*** DATA SUPPLIED ***

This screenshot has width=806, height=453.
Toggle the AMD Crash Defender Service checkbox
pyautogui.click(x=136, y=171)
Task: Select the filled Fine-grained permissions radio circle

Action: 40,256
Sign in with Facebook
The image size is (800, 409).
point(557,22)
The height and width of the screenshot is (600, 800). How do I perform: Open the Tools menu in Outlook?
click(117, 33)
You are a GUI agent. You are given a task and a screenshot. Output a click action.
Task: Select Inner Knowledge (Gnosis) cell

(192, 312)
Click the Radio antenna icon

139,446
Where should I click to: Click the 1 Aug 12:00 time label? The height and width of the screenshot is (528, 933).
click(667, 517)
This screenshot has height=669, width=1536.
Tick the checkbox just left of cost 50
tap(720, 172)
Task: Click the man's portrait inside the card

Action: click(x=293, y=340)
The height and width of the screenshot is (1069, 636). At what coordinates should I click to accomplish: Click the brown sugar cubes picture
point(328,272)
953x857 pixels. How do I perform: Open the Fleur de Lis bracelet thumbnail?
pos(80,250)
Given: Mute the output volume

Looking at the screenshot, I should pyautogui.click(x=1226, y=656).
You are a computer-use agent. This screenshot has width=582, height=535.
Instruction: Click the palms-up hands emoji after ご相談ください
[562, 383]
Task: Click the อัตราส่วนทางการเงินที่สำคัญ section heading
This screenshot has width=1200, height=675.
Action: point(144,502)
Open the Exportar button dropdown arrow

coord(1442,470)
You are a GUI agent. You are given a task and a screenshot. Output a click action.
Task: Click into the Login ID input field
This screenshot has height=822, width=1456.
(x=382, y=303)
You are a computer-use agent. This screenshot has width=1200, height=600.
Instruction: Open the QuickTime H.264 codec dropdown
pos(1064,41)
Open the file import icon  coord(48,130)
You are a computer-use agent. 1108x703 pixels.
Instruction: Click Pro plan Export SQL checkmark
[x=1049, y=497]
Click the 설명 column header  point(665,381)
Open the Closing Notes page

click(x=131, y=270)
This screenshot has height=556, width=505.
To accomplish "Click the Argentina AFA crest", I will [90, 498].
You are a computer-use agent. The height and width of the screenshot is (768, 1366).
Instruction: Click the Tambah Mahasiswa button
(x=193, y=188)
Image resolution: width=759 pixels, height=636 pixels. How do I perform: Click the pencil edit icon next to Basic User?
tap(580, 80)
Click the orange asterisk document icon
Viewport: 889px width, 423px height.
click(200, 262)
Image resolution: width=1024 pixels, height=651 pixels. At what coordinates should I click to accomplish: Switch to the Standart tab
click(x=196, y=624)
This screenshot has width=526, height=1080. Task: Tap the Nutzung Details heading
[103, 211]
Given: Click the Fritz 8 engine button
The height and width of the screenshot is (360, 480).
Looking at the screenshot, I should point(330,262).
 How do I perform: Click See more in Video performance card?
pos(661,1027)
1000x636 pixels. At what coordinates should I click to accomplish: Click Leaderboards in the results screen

*** End of DATA SUPPLIED ***

### EXERCISE DIRECTIONS
Starting at the line that contains "Given: Mute the output volume", write out every line to the end of the entries, exactly as given.

### TASK ANSWER
Given: Mute the output volume

Looking at the screenshot, I should pyautogui.click(x=1226, y=656).
You are a computer-use agent. This screenshot has width=582, height=535.
Instruction: Click the palms-up hands emoji after ご相談ください
[562, 383]
Task: Click the อัตราส่วนทางการเงินที่สำคัญ section heading
This screenshot has width=1200, height=675.
Action: point(144,502)
Open the Exportar button dropdown arrow

coord(1442,470)
You are a GUI agent. You are given a task and a screenshot. Output a click action.
Task: Click into the Login ID input field
This screenshot has height=822, width=1456.
(x=382, y=303)
You are a computer-use agent. This screenshot has width=1200, height=600.
Instruction: Open the QuickTime H.264 codec dropdown
pos(1064,41)
Open the file import icon  coord(48,130)
You are a computer-use agent. 1108x703 pixels.
Instruction: Click Pro plan Export SQL checkmark
[x=1049, y=497]
Click the 설명 column header  point(665,381)
Open the Closing Notes page

click(x=131, y=270)
This screenshot has height=556, width=505.
To accomplish "Click the Argentina AFA crest", I will [90, 498].
You are a computer-use agent. The height and width of the screenshot is (768, 1366).
Instruction: Click the Tambah Mahasiswa button
(x=193, y=188)
Image resolution: width=759 pixels, height=636 pixels. How do I perform: Click the pencil edit icon next to Basic User?
tap(580, 80)
Click the orange asterisk document icon
Viewport: 889px width, 423px height.
click(200, 262)
Image resolution: width=1024 pixels, height=651 pixels. At what coordinates should I click to accomplish: Switch to the Standart tab
click(x=196, y=624)
This screenshot has width=526, height=1080. Task: Tap the Nutzung Details heading
[103, 211]
Given: Click the Fritz 8 engine button
The height and width of the screenshot is (360, 480).
Looking at the screenshot, I should point(330,262).
 How do I perform: Click See more in Video performance card?
pos(661,1027)
1000x636 pixels. At what coordinates should I click to accomplish: Click Leaderboards in the results screen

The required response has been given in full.